**SUPPLIED PASSAGE**
● ● ● ● ●

REFLECTIONS: NEWCASTLE, ENGLAND
My name is Liz Haggerty and I am currently in Newcastle-Upon-Tyne, England volunteering at a charity called Kids Kabin. I have been in Newcastle since September and I have to say, it was the best decision I have made for myself. At Kids Kabin, I work with children from ages 8 to 13 who are either arriving from different schools around the area or join us after other school sessions. During the different sessions Kid’s Kabin provides, the children have the opportunity to express themselves as we teach them different practical skills, e.g. woodwork, pottery, textiles, cooking, bike repairs, glasswork, and drama. When I am not working with the children, I am working on different projects for Kids Kabin or as a volunteer at a different charity called Wor Hoose. One of those projects involved making shelves. The picture here is of me with one of the shelves I built with a little help from my boss Will. Building this shelf taught me that I can do things I did not think I was capable of doing and showed me different skills I did not know I had. Just like building these different shelves, this experience thus far, has taught me more than I could ask for.

● ● ● ● ●

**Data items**
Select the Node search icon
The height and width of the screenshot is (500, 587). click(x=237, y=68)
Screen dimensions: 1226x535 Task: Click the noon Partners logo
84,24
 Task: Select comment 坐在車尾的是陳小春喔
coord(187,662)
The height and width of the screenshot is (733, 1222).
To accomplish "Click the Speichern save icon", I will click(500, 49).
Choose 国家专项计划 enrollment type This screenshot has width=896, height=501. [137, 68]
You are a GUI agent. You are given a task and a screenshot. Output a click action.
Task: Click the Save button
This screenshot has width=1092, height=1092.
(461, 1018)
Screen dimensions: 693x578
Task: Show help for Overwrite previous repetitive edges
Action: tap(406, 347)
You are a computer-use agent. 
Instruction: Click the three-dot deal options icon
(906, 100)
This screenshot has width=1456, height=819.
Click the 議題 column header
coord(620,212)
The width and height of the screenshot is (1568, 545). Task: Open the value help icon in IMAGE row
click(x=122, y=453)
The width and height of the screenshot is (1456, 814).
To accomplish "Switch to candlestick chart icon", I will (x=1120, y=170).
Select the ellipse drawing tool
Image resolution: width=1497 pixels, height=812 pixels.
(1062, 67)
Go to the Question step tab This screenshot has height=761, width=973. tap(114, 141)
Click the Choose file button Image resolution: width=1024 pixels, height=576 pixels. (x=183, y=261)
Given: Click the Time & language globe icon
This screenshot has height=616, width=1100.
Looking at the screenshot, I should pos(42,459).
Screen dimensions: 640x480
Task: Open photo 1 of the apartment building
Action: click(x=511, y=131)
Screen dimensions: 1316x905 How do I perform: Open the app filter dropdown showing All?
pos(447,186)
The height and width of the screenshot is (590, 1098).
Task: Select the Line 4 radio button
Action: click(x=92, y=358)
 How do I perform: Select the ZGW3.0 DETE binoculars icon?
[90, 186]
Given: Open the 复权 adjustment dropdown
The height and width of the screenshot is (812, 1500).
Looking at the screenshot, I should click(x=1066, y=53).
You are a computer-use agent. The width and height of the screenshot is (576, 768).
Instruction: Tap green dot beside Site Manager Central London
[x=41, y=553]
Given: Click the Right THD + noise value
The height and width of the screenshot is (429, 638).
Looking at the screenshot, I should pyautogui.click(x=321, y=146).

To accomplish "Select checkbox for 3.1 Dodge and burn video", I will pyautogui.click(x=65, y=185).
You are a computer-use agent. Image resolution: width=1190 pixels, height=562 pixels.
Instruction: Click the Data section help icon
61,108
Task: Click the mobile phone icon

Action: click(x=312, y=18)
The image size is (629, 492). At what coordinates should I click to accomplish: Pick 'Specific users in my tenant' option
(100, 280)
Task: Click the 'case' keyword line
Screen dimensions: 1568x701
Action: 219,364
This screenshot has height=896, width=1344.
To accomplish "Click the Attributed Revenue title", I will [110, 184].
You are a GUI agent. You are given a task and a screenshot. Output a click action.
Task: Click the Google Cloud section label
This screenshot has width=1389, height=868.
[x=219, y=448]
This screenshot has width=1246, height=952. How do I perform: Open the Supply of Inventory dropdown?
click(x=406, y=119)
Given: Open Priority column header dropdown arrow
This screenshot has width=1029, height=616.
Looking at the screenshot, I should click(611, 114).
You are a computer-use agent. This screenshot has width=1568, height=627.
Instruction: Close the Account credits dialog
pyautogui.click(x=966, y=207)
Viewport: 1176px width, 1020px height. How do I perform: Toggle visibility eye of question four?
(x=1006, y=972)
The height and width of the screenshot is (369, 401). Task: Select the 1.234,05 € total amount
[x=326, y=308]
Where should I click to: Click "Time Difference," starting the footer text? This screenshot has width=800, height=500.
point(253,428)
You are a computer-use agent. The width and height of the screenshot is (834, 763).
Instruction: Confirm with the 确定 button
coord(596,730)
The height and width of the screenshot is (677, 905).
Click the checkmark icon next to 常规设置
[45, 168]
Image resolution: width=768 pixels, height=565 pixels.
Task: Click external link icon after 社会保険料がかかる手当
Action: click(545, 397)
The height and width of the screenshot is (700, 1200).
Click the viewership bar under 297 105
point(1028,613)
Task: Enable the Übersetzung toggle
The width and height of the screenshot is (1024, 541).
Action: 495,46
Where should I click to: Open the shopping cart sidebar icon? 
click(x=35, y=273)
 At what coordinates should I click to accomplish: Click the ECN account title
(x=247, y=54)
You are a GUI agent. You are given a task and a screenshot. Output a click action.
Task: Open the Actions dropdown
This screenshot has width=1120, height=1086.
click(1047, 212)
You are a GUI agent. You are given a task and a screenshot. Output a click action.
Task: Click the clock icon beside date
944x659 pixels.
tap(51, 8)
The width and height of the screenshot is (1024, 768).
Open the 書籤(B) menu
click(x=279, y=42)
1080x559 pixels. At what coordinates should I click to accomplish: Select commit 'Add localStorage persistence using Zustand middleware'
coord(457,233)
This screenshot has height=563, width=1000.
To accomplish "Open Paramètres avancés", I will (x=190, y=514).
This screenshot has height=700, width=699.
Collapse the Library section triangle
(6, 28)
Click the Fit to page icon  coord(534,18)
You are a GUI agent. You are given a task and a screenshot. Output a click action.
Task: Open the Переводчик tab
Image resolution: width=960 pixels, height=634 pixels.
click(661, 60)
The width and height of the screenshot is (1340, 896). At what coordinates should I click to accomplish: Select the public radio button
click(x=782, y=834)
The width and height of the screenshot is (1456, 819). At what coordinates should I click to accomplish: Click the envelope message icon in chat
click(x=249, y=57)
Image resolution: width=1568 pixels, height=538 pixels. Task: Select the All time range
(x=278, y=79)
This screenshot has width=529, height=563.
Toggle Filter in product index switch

● ● ● ● ●

**THINGS TO DO**
- 1) Reproduce the Newcastle volunteering reflection in full, word for word.
- 2) Pick out every line of the data items that contains the string "beside", treating uppercase and lowercase as different.

**RESULTS OF THE TASKS**
- 1)
REFLECTIONS: NEWCASTLE, ENGLAND
My name is Liz Haggerty and I am currently in Newcastle-Upon-Tyne, England volunteering at a charity called Kids Kabin. I have been in Newcastle since September and I have to say, it was the best decision I have made for myself. At Kids Kabin, I work with children from ages 8 to 13 who are either arriving from different schools around the area or join us after other school sessions. During the different sessions Kid’s Kabin provides, the children have the opportunity to express themselves as we teach them different practical skills, e.g. woodwork, pottery, textiles, cooking, bike repairs, glasswork, and drama. When I am not working with the children, I am working on different projects for Kids Kabin or as a volunteer at a different charity called Wor Hoose. One of those projects involved making shelves. The picture here is of me with one of the shelves I built with a little help from my boss Will. Building this shelf taught me that I can do things I did not think I was capable of doing and showed me different skills I did not know I had. Just like building these different shelves, this experience thus far, has taught me more than I could ask for.

- 2)
Instruction: Tap green dot beside Site Manager Central London
Task: Click the clock icon beside date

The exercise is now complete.